_EXCERPT_.
══════════════════════════════
The United States Agency for International Development (USAID) has opened a West African regional office for its Africa Trade and Investment (ATI) Programme in Accra, Ghana, as part of a strategy to shore up trade and investment between Africa and the US.
ATI, which is the USAID’s flagship programme to implement the US government’s Prosper Africa Initiative, is designed to enhance USAID’s ability to boost trade and investment to, from and within the African continent in collaboration with local partners.
The newly opened office, located at Labone, is the fourth and final regional programme office on the continent and would coordinate ongoing activities in countries, including Ghana, Burkina Faso, Chad, Mauritania, Cote D’Ivoire, Benin, Niger and Liberia.
In Niger, the programme would address the food and security and resilience challenges by boosting Niger’s financial sector and enabling access to capital and inputs for farmers and advancing the commercial agricultural sector and agribusiness.
Announcing the opening of the office at a workshop in Accra, the USAID’s Trade Team Lead, Patterson Brown, said the new office would propel the expansion and impact of ATI throughout the region.
He said efforts by ATI were already yielding dividends in East and Southern Africa, where ATI has developed a portfolio of 136 trade and 46 investment deals and in the last quarter, the two regions have collectively closed 177 million in trade and 35 million investment deals.
“These trade and investment deals don’t have an impact just in terms of dollar amounts — they are helping businesses on the continent go further”, he said, citing other successes in Kenya and South Africa.
══════════════════════════════
_RECORD EXTRACTS_.
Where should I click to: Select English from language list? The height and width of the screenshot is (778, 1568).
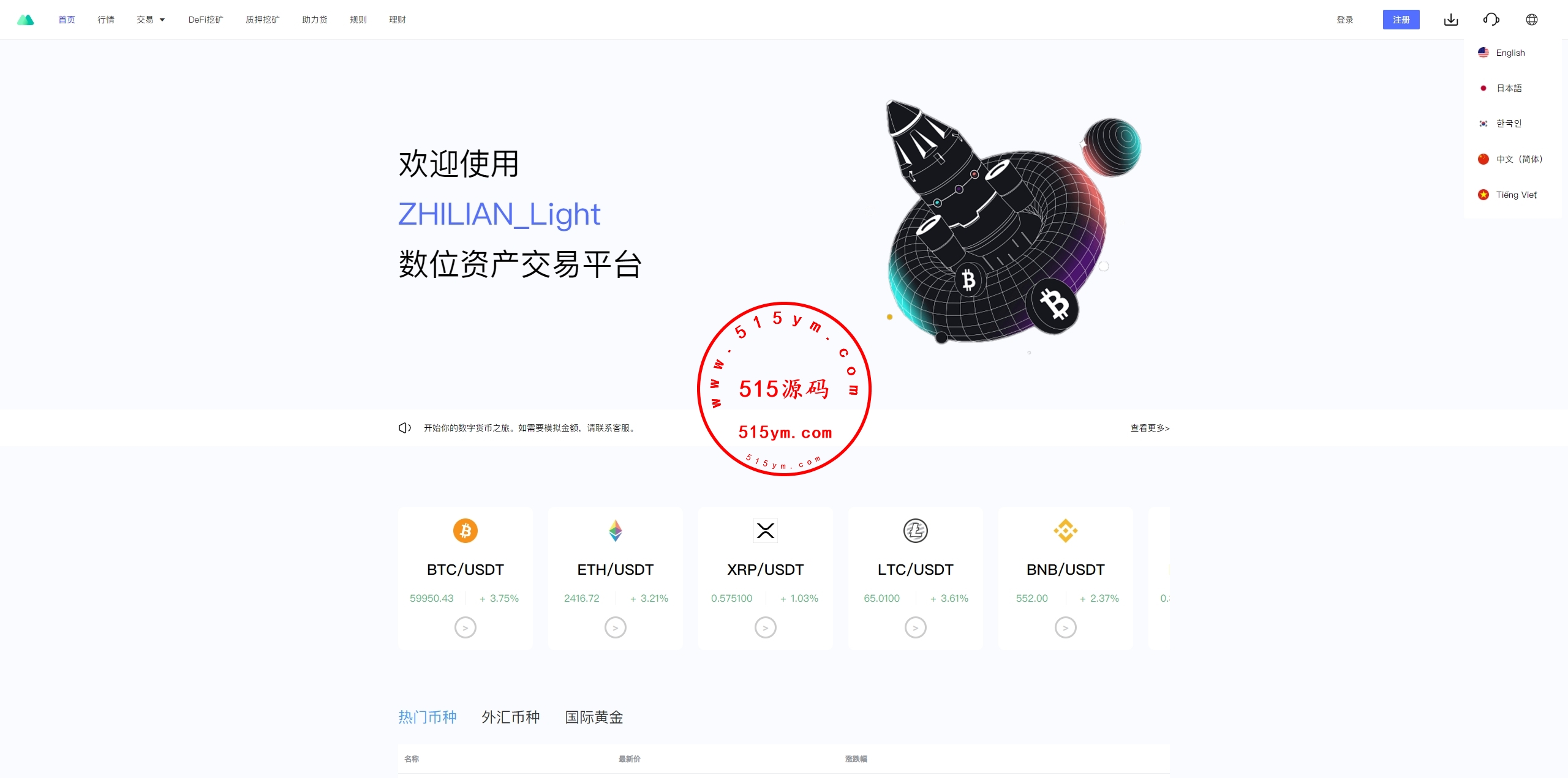pyautogui.click(x=1510, y=53)
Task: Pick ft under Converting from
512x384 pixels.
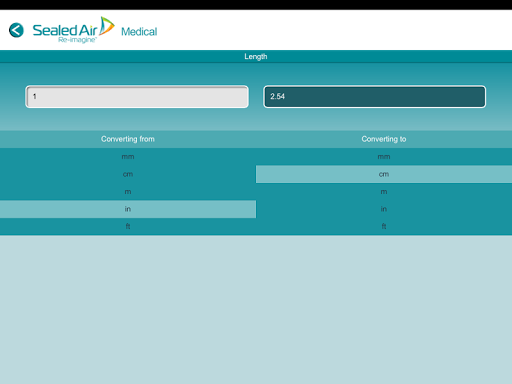Action: [128, 226]
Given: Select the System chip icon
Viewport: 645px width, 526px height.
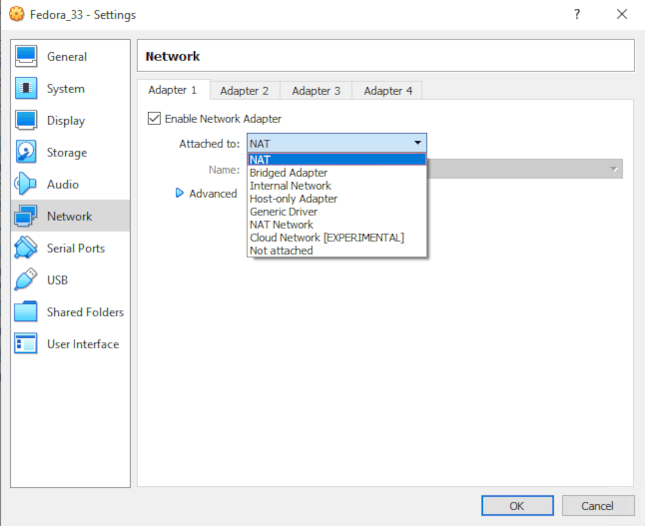Looking at the screenshot, I should coord(27,89).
══════════════════════════════
_THINGS TO DO_.
(a) According to the article on USAID's new Accra office, in which part of Accra is the office located?
(b) Translate this sentence from the article on USAID's Accra office into Spanish: "Announcing the opening of the office at a workshop in Accra, the USAID’s Trade Team Lead, Patterson Brown, said the new office would propel the expansion and impact of ATI throughout the region."
(c) Go on with the article about USAID's new West African office in Accra, picking up after its last sentence.

_OUTPUTS FOR THE TASKS_.
(a) Labone

(b) Al anunciar la apertura de la oficina en un taller en Accra, el jefe del Equipo de Comercio de USAID, Patterson Brown, dijo que la nueva oficina impulsaría la expansión y el impacto de ATI en toda la región.

(c)
He said ATI in collaboration with the USAID Regional Mission was piloting a stock finance fund to increase the efficiency and value of agricultural trade across the region, as well as unlock private capital for 100 traders and increasing.
That, he said, would increase the incomes of 250,000 smallholder farmers who have been negatively impacted by recent food price volatility caused by COVID-19, climate change, and Russia’s invasion of Ukraine.
He said an analysis was being conducted to understand local landscape and design trade and investment opportunities that would be responsive to local needs and constraints while building off lessons learned from across the continent.
The Managing Director of African Operations for Prosper Africa, Brinton Bohling, said with the changing dynamics in trade and investment, new tools, including trade hubs, were being developed to help advance businesses in Africa for mutual benefits.
In line with trade advancement, he said, Prosper Africa was leveraging the power of about 17 US agencies whose mandate fall within trade and finance towards the implementation of new projects across the continent.